Alles brannte und alles war kaputt. Viele Straßen waren durch herabgestürzte Gebäudetrümmer unpassierbar. Auch herabgestürzte Oberleitungen lagen auf der Straße. „Pass mir auf den Jungen auf“, hat meine Mutter meinem Vater noch nachgerufen, als wir uns morgens um sieben Uhr auf den Weg zur Vereinsstraße machten. Dort hatte das Elternhaus meiner Mutter gestanden. Jetzt aber lag es, dem Erdboden gleichgemacht, vor uns in Trümmern. Gott sei Dank waren die Eltern meiner Mutter in dieser Nacht nicht zuhause, sondern bei einer Tante in Schlesien. Ich erinnere mich an Menschen, die auf den Bürgersteigen Scherben und Schutt zusammenkehrten und daran, dass vor dem St. Marienhospital auf der Kaiserstraße zugedeckte Leichen lagen. „Gut, dass wir nicht im katholischen Krankenhaus waren. Wir gehen weiter. Da brauchst du gar nicht hinzusehen“, hat mein Vater mir gesagt. Er selbst hat manchmal mit seiner Leica Fotos gemacht, obwohl das damals streng verboten war.
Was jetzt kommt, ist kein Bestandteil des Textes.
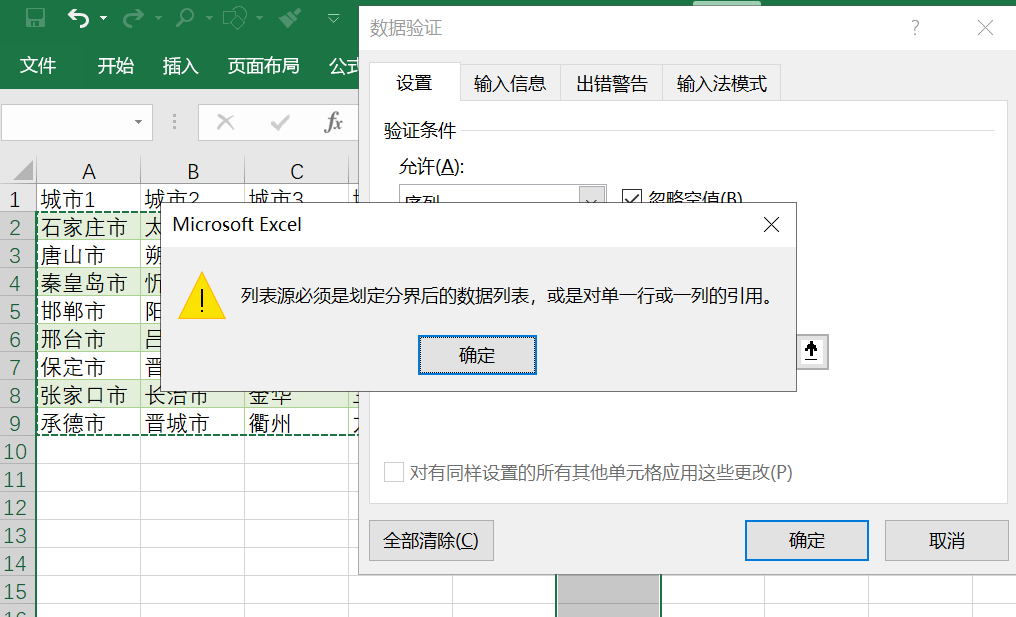The height and width of the screenshot is (617, 1016).
Task: Click 确定 in the Microsoft Excel warning dialog
Action: click(477, 355)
Wie ging das Leben nach dem Luftangriff weiter?
Um 11 Uhr waren wir wieder zuhause an der Tersteegenstraße. Und mittags gab es wieder Licht und Wasser. Nach dem Luftangriff wurden viele Kinder in die Kinderlandverschickung nach Böhmen, Mähren, Baden, Württemberg und Österreich gesteckt. Aber dafür war ich mit sieben Jahren noch zu jung. Für die Kinderlandverschickung musste man mindestens zehn Jahre alt sein. Ich selbst habe damals die Volksschule an der Eduardstraße besucht, in der auch Soldaten einquartiert waren. Wir waren 60 Kinder in meiner Klasse. Manchmal wurden wir auch an der Adolf-Hitler-Volksschule an der Troosstraße oder in Schulräumen am Oppspring und am Flughafen unterrichtet. 1944 wurden die Schulen geschlossen und erst wieder am 1. Oktober 1945 aufgemacht.
>>> 23. Juni 1943
- Der alliierte Luftangriff am 23. Juni 1943 war einer von 160 Luftangriffen, die Mülheim während des Zweiten Weltkrieges trafen. Ab 1.10 Uhr entluden 490 britische Bomber in einem 70 Minuten dauernden Angriff 1600 Tonnen Spreng- und Brandbomben.
- 531 Menschen kamen in dieser Nacht ums Leben. 70 Prozent der Innenstadt wurden zerstört. Auch die industriell geprägten Stadtteil Styrum und Eppinghofen wurden hart getroffen. 7421 Mülheimer verloren während des Zweiten Weltkriegs ihr Leben.